After taking out several stones blocking the doorway from the tomb shaft into the chamber, we peered through the narrow opening. Inside, we could see many large ceramic jars and several wooden coffins, some with yellow-painted faces. The press speculation was incorrect on all counts. We found no mummies in any of the tomb’s seven coffins and no inscriptions to tell us for whom these coffins were initially intended.
But while studying the coffins, I discovered–in the eyes of faces painted on three of them–an intriguing link to Nefertiti, the queen whose name means, simply, “the beautiful one has come.” While none of the coffins held Nefertiti’s remains, the eyes may tell us something unexpected about her celebrated beauty. Was it in part the result of a genetic syndrome?
If not a royal tomb, what was KV63? Finds include the seven coffins, a small gilt coffinette, two large alabaster vessels, floral garlands, pillows, natron (the natural salt used in mummification), and many ceramics. It seems to have been a cache of material used by embalmers, but including coffins, unused or salvaged from disturbed burials, suitable for upper-class, but not elite or royal, funerals.
Although KV63 didn’t yield the mummies of Nefertiti, Ankhesenamun, and the rest, the tomb is linked to Tutankhamun’s time. Seal impressions found there match some discovered in Tut’s tomb, which is just 50 feet away. KV63′s date should fall within or close to Tut’s reign (1343-1333 B.C.), but association with his burial is uncertain at this point. Perhaps we will gain further evidence for the date of KV63 from the contents of the remaining 16, of 28 total, storage jars that we plan to open this season.

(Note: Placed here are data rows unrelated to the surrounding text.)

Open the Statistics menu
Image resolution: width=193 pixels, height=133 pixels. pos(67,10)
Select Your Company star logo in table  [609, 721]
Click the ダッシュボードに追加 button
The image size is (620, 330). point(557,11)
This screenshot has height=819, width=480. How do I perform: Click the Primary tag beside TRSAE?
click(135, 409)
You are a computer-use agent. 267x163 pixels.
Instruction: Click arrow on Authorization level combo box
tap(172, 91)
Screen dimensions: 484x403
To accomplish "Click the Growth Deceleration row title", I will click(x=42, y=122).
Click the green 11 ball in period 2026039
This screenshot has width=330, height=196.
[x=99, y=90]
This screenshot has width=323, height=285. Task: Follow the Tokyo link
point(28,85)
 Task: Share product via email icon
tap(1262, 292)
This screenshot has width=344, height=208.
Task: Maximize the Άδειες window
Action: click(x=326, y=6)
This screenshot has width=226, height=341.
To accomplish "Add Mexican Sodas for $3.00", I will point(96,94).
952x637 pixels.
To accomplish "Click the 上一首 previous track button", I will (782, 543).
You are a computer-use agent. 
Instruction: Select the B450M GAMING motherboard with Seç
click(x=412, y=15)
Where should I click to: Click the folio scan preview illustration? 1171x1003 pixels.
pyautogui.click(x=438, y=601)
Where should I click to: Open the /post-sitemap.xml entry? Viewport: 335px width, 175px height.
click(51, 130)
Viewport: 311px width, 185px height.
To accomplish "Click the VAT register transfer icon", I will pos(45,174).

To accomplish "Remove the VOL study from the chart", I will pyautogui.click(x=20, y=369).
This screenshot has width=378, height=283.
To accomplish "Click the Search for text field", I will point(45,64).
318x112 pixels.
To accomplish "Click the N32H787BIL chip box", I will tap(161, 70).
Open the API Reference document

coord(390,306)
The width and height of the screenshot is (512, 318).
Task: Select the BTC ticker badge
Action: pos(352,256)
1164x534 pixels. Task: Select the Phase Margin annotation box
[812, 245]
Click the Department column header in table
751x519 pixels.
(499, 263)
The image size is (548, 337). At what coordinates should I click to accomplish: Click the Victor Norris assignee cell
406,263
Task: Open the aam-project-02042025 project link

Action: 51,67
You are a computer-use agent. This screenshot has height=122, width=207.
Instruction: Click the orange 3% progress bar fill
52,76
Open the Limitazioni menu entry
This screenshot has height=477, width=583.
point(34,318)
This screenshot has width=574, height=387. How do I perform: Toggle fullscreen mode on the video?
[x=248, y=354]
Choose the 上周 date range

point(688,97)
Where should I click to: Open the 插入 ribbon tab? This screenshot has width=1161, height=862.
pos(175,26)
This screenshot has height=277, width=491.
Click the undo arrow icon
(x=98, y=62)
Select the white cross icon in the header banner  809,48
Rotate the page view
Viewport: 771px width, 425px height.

Otto Schaden, our expedition director, asked me, as staff art historian and object analyst, if any information could be gleaned from the coffins to narrow this date range. I began with the four coffins that had yellow-painted faces. The KV63 coffins were almost totally destroyed by termites, but the faces were made separately. Faces on coffins were often covered with thin plaster or gesso as a base for gilding or painting (as in the KV63 coffins). The termites seem to prefer untreated wood, so while the remainder of the coffins were mostly consumed, the gessoed and painted faces survived.